Surat itu, ditujukan kepada 14 kepala dinas kesehatan kota dan kabupaten.
Menurut Erlina, khusus untuk KLB DBD ditetapkan berdasarkan tiga kriteria dan jika salah satu kriteria terpenuhi, maka wilayah tersebut dapat ditetapkan sebagai KLB.
Sementara itu, 14 daerah di NTT itu telah memenuhi dua kriteria yakni peningkatan kejadian kesakitan dua kali atau lebih dibandingkan dengan periode sebelumnya dalam kurun waktu jam, hari atau minggu menutur jenis penyakitnya.

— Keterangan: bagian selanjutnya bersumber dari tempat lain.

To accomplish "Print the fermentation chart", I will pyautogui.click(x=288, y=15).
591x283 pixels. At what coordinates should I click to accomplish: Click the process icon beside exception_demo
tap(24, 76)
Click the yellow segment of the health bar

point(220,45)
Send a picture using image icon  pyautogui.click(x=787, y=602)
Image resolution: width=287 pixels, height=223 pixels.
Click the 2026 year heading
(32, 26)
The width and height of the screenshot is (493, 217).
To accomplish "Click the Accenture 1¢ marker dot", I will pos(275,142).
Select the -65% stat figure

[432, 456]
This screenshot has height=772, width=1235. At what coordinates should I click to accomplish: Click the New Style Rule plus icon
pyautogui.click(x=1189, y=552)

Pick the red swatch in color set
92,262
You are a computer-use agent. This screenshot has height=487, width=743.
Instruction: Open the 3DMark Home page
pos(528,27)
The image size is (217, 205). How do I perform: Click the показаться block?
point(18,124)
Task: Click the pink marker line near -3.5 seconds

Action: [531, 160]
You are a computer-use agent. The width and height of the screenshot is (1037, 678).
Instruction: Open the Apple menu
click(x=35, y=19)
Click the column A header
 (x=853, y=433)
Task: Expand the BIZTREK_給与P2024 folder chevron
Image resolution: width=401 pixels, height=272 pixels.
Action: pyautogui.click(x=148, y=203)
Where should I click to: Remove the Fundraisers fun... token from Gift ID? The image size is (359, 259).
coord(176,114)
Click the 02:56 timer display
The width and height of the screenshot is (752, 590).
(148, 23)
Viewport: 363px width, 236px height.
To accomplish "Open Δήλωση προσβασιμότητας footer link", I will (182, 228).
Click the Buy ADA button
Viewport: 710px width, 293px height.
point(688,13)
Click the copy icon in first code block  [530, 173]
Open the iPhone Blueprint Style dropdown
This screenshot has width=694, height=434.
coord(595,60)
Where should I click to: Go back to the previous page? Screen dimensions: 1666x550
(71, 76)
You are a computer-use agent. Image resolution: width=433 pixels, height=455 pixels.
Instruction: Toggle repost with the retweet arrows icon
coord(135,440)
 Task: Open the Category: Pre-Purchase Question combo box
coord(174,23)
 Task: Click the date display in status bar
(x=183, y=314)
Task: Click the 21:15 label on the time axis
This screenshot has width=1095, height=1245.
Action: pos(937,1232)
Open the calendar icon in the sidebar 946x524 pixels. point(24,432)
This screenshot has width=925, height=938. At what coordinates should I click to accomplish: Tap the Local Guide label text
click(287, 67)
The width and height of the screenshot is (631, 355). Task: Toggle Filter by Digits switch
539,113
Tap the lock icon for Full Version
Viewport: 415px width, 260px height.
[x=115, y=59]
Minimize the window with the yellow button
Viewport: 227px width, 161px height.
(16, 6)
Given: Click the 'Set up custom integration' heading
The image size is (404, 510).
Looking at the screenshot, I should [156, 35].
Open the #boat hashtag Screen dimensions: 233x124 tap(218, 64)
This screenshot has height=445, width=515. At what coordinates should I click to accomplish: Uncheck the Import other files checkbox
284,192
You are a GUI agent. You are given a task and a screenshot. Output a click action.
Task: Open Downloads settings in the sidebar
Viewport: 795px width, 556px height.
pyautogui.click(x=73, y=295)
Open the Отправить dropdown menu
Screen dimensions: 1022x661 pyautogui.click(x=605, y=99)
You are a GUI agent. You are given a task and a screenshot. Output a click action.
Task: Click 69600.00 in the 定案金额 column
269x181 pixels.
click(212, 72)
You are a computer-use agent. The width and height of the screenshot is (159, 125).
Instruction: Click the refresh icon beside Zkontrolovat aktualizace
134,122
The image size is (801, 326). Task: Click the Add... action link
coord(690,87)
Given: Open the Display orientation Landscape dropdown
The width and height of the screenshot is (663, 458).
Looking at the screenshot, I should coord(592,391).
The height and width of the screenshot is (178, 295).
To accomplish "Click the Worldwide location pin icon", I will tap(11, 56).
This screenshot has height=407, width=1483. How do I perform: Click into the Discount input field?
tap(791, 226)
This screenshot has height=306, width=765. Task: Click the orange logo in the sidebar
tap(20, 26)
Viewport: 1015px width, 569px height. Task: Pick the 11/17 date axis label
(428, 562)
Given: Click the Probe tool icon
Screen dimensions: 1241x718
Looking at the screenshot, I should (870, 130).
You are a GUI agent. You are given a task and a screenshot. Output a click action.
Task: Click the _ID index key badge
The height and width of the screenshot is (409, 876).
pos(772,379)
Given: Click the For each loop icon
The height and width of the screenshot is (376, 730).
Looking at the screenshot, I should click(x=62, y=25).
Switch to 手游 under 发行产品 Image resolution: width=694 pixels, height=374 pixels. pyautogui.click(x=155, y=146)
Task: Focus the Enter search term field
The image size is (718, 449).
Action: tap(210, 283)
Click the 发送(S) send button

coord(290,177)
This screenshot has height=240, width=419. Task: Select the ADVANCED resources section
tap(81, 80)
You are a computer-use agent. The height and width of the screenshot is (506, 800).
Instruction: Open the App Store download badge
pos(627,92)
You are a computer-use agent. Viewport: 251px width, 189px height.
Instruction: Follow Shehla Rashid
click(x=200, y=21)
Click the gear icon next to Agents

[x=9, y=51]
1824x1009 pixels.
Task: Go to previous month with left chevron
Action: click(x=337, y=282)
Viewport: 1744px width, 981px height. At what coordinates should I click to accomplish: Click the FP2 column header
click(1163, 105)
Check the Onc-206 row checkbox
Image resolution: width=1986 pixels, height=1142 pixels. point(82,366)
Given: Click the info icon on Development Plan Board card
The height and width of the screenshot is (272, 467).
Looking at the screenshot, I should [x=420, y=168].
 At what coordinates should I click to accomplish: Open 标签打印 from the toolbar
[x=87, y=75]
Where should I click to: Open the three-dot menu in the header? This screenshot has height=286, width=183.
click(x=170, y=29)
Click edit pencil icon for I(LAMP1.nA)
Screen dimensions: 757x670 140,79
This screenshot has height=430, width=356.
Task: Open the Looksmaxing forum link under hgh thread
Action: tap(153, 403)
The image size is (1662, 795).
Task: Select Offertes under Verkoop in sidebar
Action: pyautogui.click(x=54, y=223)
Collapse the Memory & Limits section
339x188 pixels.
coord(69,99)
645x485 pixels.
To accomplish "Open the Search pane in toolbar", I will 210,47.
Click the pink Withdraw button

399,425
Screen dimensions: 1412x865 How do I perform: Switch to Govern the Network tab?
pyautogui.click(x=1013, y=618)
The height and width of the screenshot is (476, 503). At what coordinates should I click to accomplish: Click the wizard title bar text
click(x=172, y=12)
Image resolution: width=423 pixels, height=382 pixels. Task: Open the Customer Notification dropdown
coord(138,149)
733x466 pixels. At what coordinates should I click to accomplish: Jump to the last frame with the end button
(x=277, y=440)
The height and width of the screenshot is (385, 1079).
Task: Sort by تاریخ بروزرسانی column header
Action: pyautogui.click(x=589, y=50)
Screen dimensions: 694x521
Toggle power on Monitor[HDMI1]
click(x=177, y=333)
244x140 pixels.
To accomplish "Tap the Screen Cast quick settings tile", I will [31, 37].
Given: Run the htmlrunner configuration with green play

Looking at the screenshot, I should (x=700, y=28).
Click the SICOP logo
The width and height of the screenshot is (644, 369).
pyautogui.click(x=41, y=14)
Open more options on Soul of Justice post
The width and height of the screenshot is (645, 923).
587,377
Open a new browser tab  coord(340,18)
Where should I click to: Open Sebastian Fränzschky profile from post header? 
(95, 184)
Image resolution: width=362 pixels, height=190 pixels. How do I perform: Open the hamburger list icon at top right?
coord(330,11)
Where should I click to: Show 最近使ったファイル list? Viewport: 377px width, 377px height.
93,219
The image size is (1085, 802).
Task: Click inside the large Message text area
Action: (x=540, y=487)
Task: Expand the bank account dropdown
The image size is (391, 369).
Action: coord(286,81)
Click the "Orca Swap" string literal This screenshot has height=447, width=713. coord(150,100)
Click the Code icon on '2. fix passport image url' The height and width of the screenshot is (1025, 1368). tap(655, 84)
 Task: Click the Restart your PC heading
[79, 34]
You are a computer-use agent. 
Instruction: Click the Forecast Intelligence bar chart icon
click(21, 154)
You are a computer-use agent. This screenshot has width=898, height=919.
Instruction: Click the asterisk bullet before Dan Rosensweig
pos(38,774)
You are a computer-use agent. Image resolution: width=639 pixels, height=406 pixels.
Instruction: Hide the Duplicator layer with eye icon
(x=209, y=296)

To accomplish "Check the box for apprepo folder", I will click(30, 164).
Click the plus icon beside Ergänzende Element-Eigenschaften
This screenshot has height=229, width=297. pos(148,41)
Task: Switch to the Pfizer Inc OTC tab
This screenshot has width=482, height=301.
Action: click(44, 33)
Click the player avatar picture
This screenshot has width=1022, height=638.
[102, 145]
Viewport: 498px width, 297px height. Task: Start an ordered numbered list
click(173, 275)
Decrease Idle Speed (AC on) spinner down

Kemudian, angka kematian kasus suatu penyakit (case fatality rate) dalam satu kurun waktu tertentu menunjukan kenaikan 50 persen atau lebih dibandingkan dengan angka kematian kasus suatu penyakit periode sebelumnya dalam kurun waktu yang sama.
Ia menyebut, data kasus DBD di Provinsi NTT dalam tiga tahun terakhir (2020, 2021 dan 2022), terhitung 1 Januari hingga 8 Februari 2022, peningkatan kasus tersebut sudah dinyatakan sebagai KLB DBD.
Dengan situasi seperti itu, maka pihaknya meminta para kepala dinas kesehatan kabupaten dan kota yang masuk dalam kriteria KLB, agar segera mengambil langkah-langkah strategis.
Selain itu, harus memprioritaskan penanggulangan DBD di wilayah masing-masing dengan sejumlah upaya.
Di antaranya surveilans, pergerakan masyarakat dalam pemberantasan sarang nyamuk dan upaya penanganan kasus secara sistematis dan berkesinambungan dengan memberdayakan seluruh potensi daerah, guna menghentikan penularan DBD, yang berakibat fatal pada masyarakat.